- Exercise input
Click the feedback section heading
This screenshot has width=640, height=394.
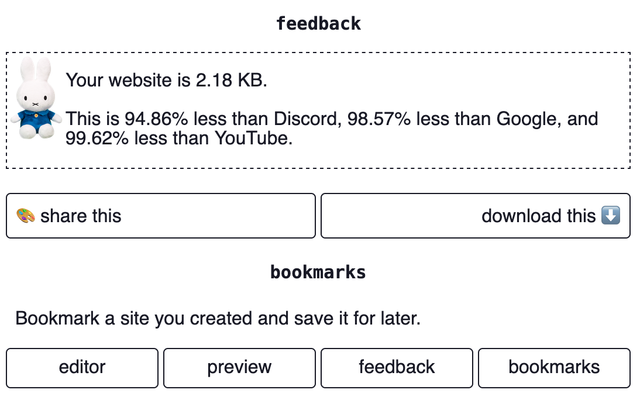click(x=319, y=23)
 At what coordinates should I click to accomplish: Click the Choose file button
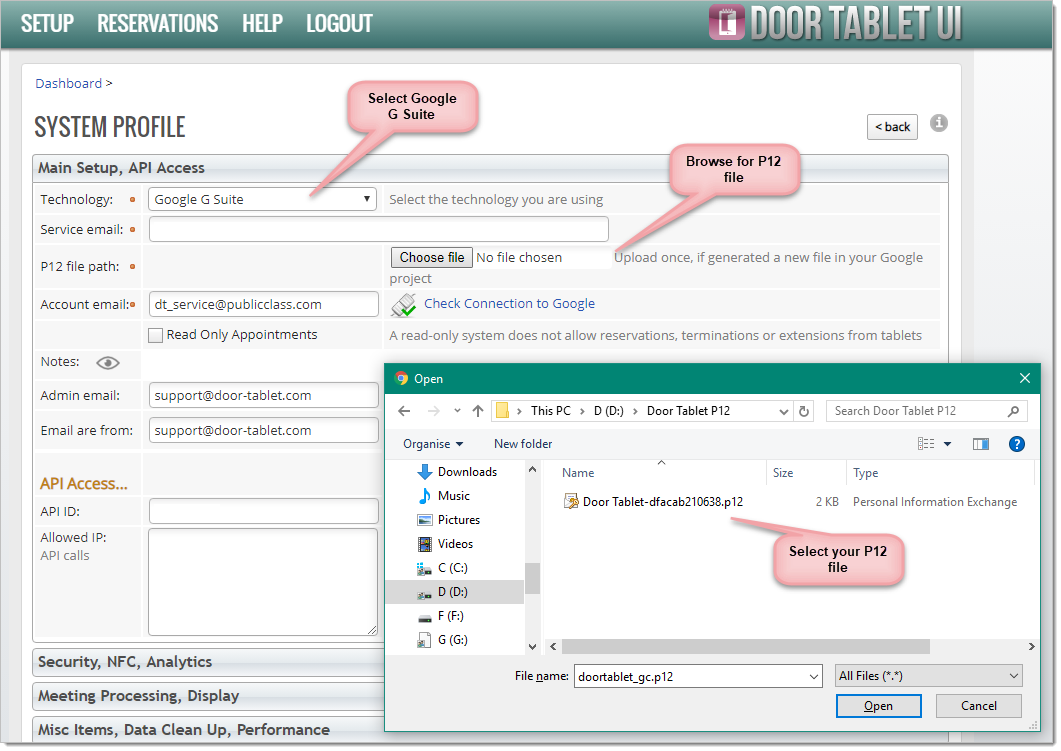pos(431,258)
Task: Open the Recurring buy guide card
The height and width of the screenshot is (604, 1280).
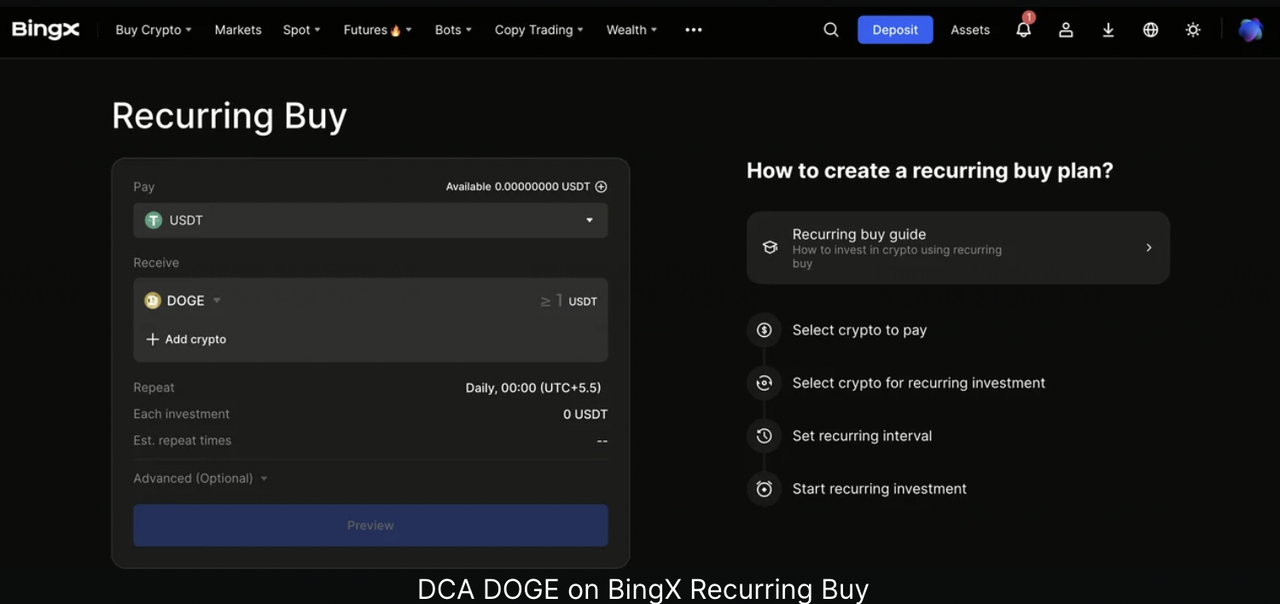Action: (x=957, y=248)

- Stated task
Can you copy every line of the entries above word for word, leaving out the pictures?

- Answer to this exercise
Click the feedback section heading
This screenshot has width=640, height=394.
click(x=319, y=23)
 At what coordinates should I click to accomplish: Click the Choose file button
pos(431,258)
Task: Open the Recurring buy guide card
The height and width of the screenshot is (604, 1280).
Action: (x=957, y=248)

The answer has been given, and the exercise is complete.